Diverted profits tax (DPT) also looks at fee flows and where activities are performed. This legislation, commonly referred to as the ‘Google tax’, was not specifically written with the asset management industry in mind, though its reach extends beyond the targeted tech company. Under DPT, taxpayers are required to notify HMRC if they are potentially caught by the rules within three months of the end of the accounting period. Protection under double tax treaties is not available for firms nor is reliance on OECD-compliant transfer pricing policies or documentation. As a result, unless 100% of group profits are taxed in the UK, DPT could be applicable. Previously, partnerships and businesses with UK sales of less than £10m were excluded, but these safe harbors have been removed. An SME exemption remains, but as it is complex to calculate, firms must take caution when calculating this test if they are seeking to rely on it.

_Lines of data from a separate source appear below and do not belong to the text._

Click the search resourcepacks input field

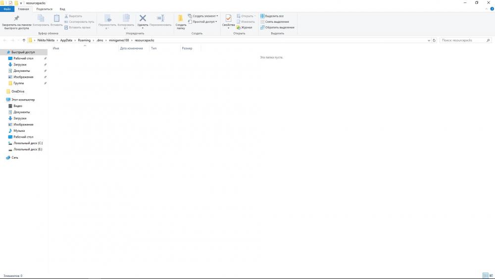pos(462,40)
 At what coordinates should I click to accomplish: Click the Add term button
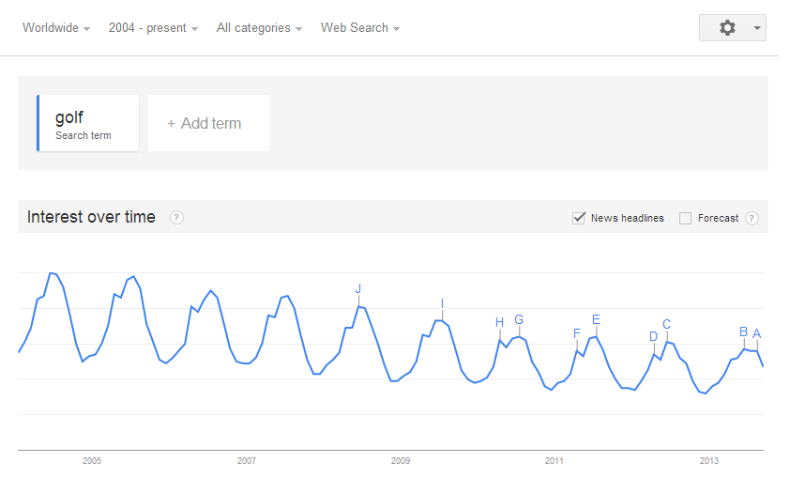208,123
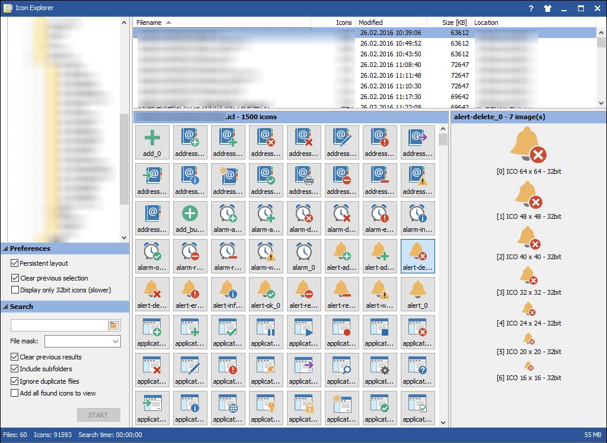
Task: Click the gift icon in the title bar
Action: (547, 8)
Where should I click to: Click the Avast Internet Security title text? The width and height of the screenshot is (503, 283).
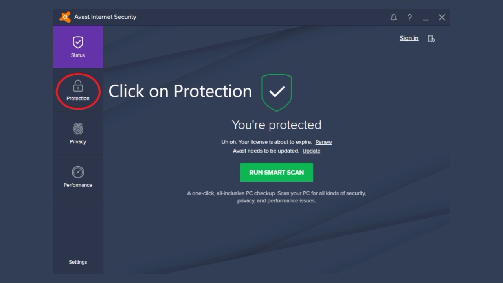[x=105, y=17]
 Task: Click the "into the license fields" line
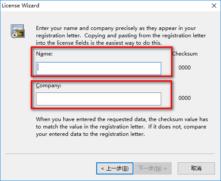(x=99, y=43)
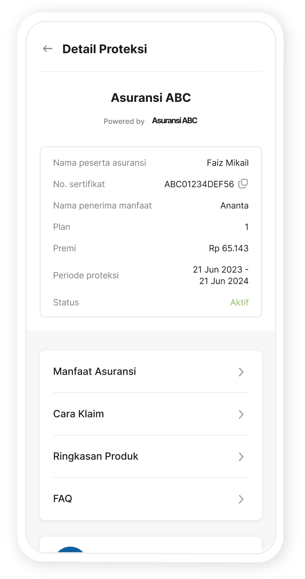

There is currently a consultation into the taxation of performance linked rewards, the stated objective of which is to introduce statutory tests to clarify circumstances in which fees may be treated as capital. There are currently two options under consideration: in the first, certain activities will be treated as long term investing activities; in the other, the average time investments are held will be evaluated to determine whether an investing strategy is followed and performance fees may subsequently be treated as capital. HMRC emphasizes that it does not intend the statutory test to impact other areas of taxation such as Investment Manager Exemption (IME) or Reporting Funds Status (RFS), which rely on a distinction between investing and trading. However, firms may have to apply different tests for different regimes, possibly leading to misclassification. We expect to see draft legislation in December 2015 and for the new statutory test to apply from April 2016.

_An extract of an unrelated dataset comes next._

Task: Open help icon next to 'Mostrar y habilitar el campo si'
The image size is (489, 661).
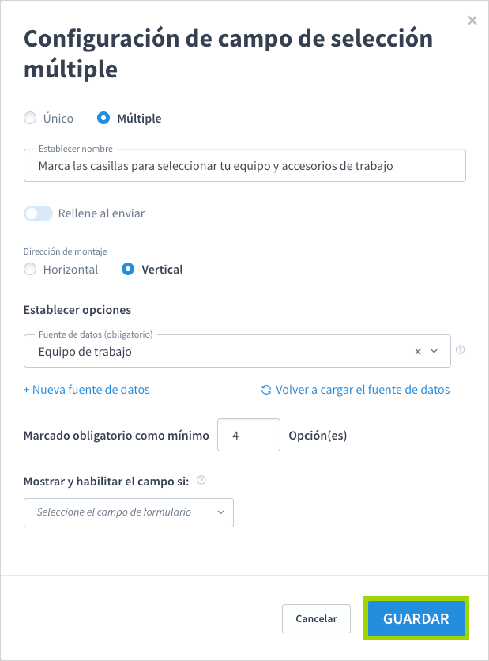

Changes to the non-domiciliary regime, due to come into force on April 2017, would remove the advantages for those individuals who have been a UK resident for more than 15 of the last 20 years. Many individuals operating within this sector are non-domiciled. This is especially true in an industry that is reliant on technology and comprised of wealthy, geographically mobile people.

Given such drastic policy changes in taxation, what should asset managers focus on?

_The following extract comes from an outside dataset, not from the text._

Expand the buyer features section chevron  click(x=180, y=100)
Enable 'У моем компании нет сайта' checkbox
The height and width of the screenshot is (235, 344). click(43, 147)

Conduct careful analysis of fee flows around group entities to minimize the risks of being caught by DIMF or DPT. Transfer pricing remains vital, but these two pieces of legislation override OECD principles. Despite having robust transfer pricing, there may remain a residual risk or reporting requirement even if no tax liability arises.

Entity choice should continue to be tabled as a discussion. Although the change in the taxation of dividends has removed the immediate cashflow advantage, there are other commercial considerations such as retention of working capital, return to seed investors and deferral of compensation without up-front taxation.
Watch the outcome of the consultation into the taxation of performance-linked rewards. The investment strategy of the fund could lead to more favorable capital gains tax treatment on performance fees.

Keep under review the intentions of key non-domiciled individuals and consider how the business can move to accommodate any relocation plans. Consider seeking RFS for co-investment vehicles to access CGT rates for UK taxpayers.